Using the material below, repeat exactly the lines from the one with "You are a GUI" through the one with "Click the hrDiskStorageTable table icon", ends included, without any images.

──────── Data shown ────────

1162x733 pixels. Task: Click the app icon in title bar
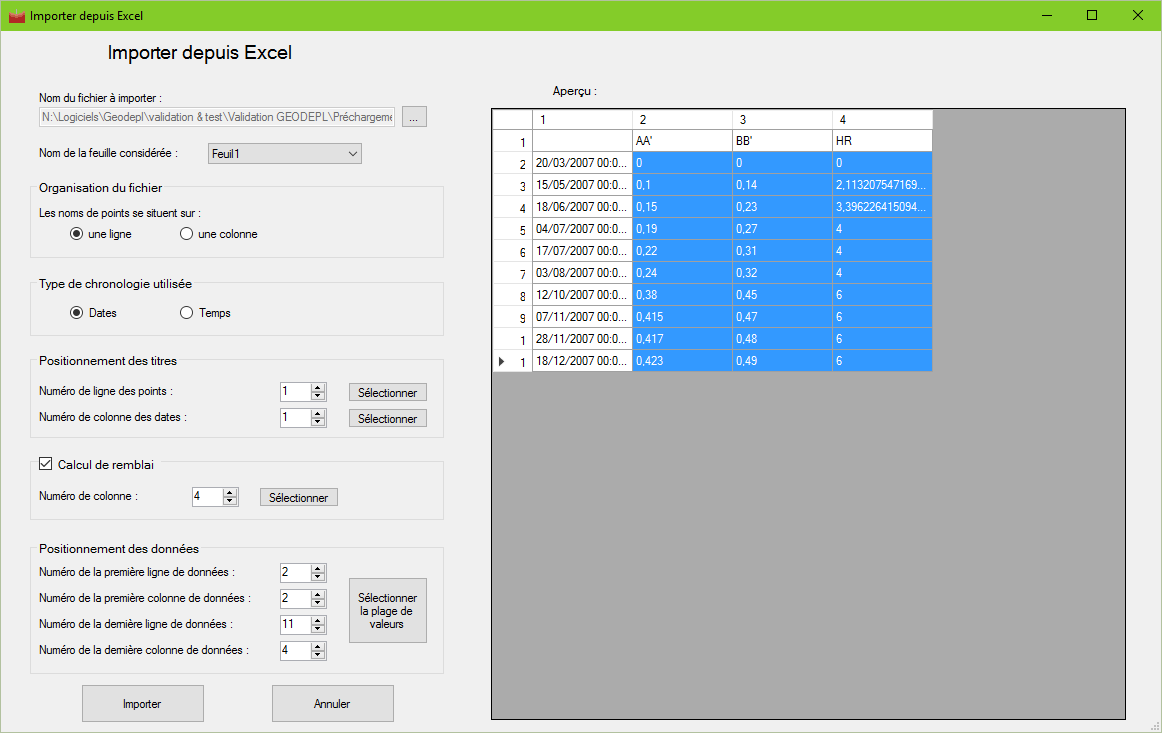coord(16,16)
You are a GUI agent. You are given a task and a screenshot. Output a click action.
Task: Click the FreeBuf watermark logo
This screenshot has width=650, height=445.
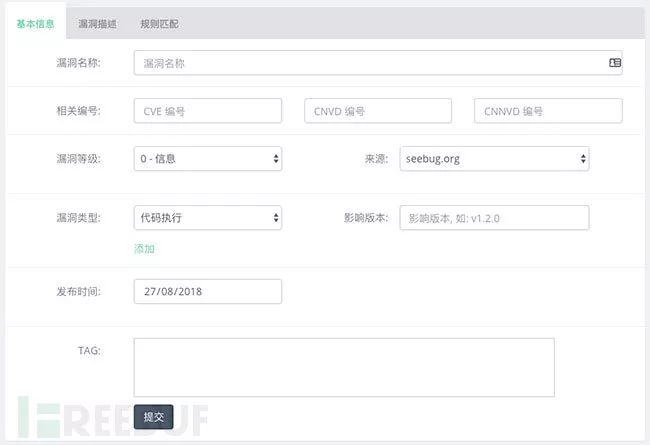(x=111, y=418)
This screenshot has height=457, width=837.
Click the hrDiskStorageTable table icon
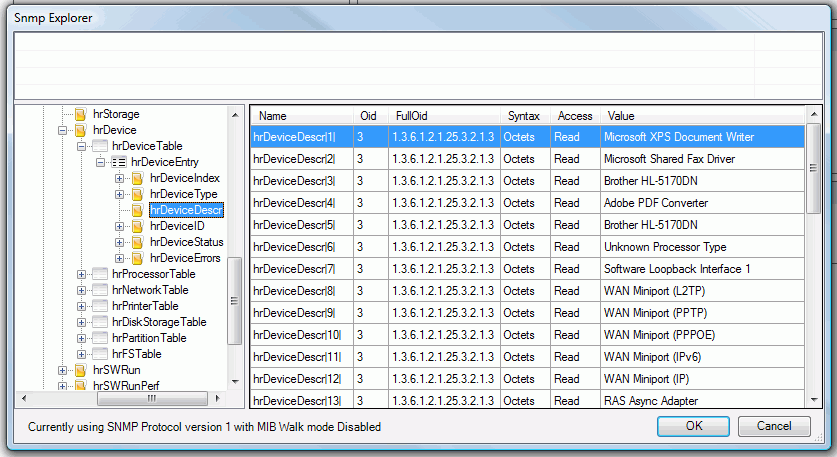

────────
──────── Data shown ────────

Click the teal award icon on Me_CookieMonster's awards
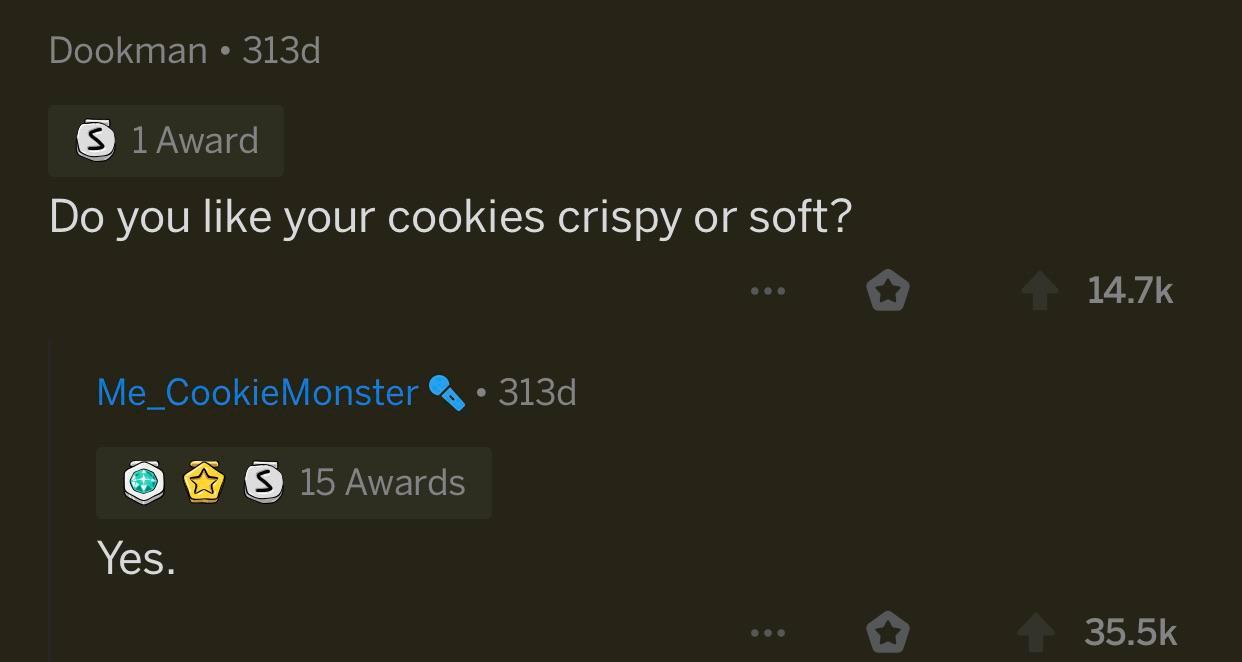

────────
──────── Data shown ────────

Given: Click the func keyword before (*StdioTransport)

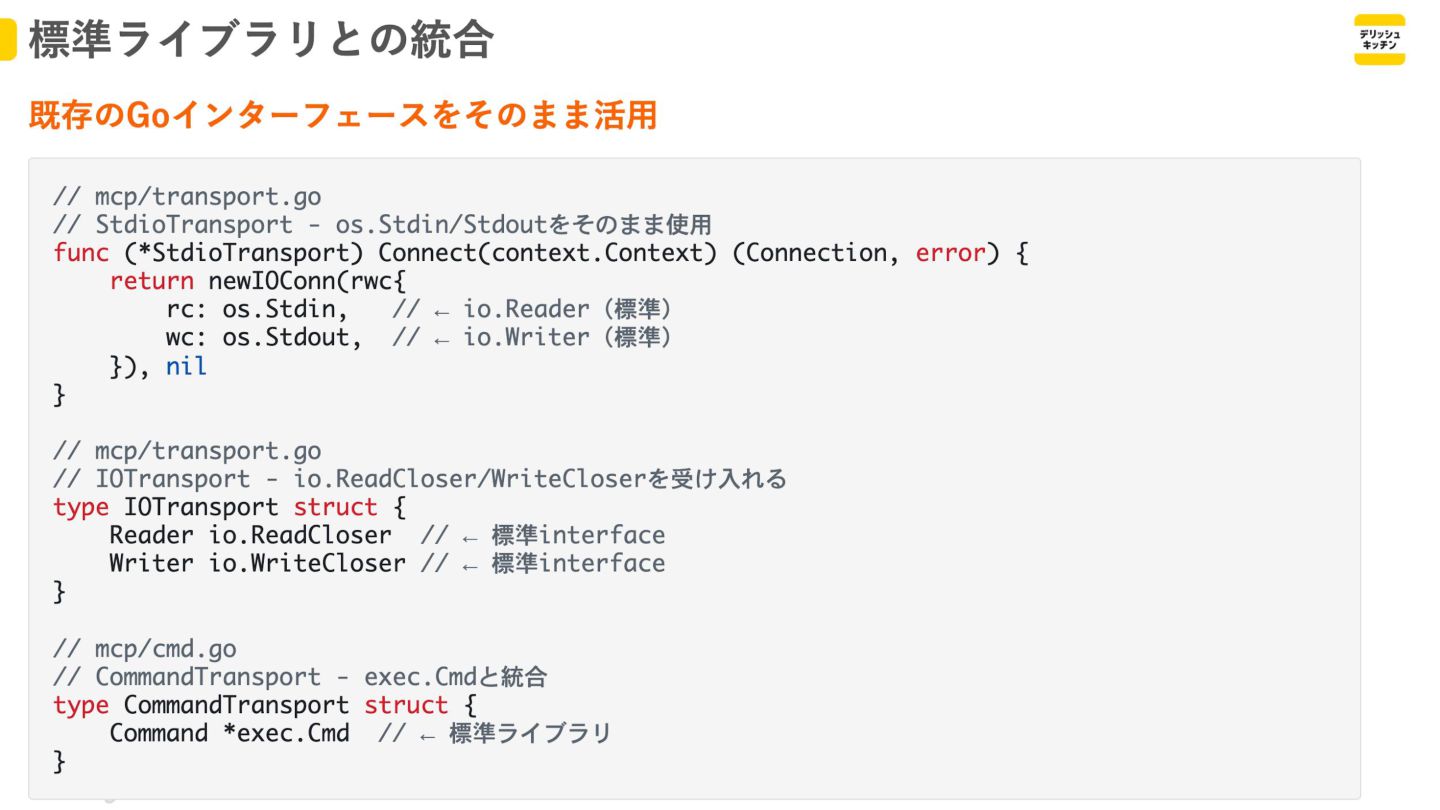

────────

Exercise answer:
You are a GUI agent. You are given a task and a screenshot. Output a click action.
Task: Click the FreeBuf watermark logo
This screenshot has width=650, height=445.
(x=111, y=418)
This screenshot has height=457, width=837.
Click the hrDiskStorageTable table icon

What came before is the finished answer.